Baugeschichte
Der Kuhhirtenturm, das östlich daran anschließende Torgebäude und das westlich gelegene Stück Stadtmauer gehören zu den wenigen noch erhaltenen Resten der denkmalgeschützten, mittelalterlichen Stadtbefestigung von Frankfurt-Sachsenhausen. Der Gebäudekomplex galt bisher als ein Bauwerk vom Ende des 15. Jahrhunderts.
Der Turm war bis 1888 bewohnt, danach begann er zu verfallen. Nur dem Protest einer Bürgerinitiative war es zu verdanken, dass er nicht abgerissen wurde.
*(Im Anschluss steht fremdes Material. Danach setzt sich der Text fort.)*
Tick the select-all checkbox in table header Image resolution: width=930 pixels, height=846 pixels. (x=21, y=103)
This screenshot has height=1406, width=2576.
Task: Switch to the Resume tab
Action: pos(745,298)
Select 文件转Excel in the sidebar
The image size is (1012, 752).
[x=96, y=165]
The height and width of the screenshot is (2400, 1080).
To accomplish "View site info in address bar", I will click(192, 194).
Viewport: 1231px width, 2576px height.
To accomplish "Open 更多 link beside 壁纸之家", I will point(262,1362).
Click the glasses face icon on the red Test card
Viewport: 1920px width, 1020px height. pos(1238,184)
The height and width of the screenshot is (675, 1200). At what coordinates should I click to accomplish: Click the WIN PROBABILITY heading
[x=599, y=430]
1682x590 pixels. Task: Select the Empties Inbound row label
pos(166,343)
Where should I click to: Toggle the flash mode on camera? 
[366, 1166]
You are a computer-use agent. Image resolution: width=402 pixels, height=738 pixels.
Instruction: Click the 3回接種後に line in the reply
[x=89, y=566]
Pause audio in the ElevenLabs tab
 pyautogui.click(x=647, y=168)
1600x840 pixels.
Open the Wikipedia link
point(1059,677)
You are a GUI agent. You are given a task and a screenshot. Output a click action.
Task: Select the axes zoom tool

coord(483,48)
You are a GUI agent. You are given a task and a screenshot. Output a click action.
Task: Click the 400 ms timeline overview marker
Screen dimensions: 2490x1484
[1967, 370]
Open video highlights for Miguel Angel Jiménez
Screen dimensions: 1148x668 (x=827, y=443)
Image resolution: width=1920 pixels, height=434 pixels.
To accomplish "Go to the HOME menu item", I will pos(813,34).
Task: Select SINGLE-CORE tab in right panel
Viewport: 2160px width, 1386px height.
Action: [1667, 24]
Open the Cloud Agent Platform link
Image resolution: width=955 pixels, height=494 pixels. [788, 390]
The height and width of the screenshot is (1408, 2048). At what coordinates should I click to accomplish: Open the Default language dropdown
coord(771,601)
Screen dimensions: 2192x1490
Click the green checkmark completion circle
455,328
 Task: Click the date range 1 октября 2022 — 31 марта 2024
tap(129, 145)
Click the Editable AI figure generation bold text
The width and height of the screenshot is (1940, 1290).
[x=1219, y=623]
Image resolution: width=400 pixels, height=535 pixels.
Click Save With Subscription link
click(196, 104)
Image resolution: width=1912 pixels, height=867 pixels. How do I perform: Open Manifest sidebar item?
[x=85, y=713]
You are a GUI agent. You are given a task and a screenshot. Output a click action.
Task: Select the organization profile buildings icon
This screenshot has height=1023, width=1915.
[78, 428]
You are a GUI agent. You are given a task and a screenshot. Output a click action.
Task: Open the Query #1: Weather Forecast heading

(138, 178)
Der Umbau des Turms zum Wohngebäude durch Paul Hindemith 1923 sicherte seine Existenz nachhaltig. Nachdem Bombentreffer im Zweiten Weltkrieg die beiden Dachgeschosse zerstört hatten, ließ die Stadt Frankfurt den Turm 1956–58 wiederherstellen. Im Jahr 2010 wurden unter Leitung des Hochbau- und des Kulturamtes am Kuhhirtenturm umfangreiche Sanierungs- und Umbaumaßnahmen vorgenommen.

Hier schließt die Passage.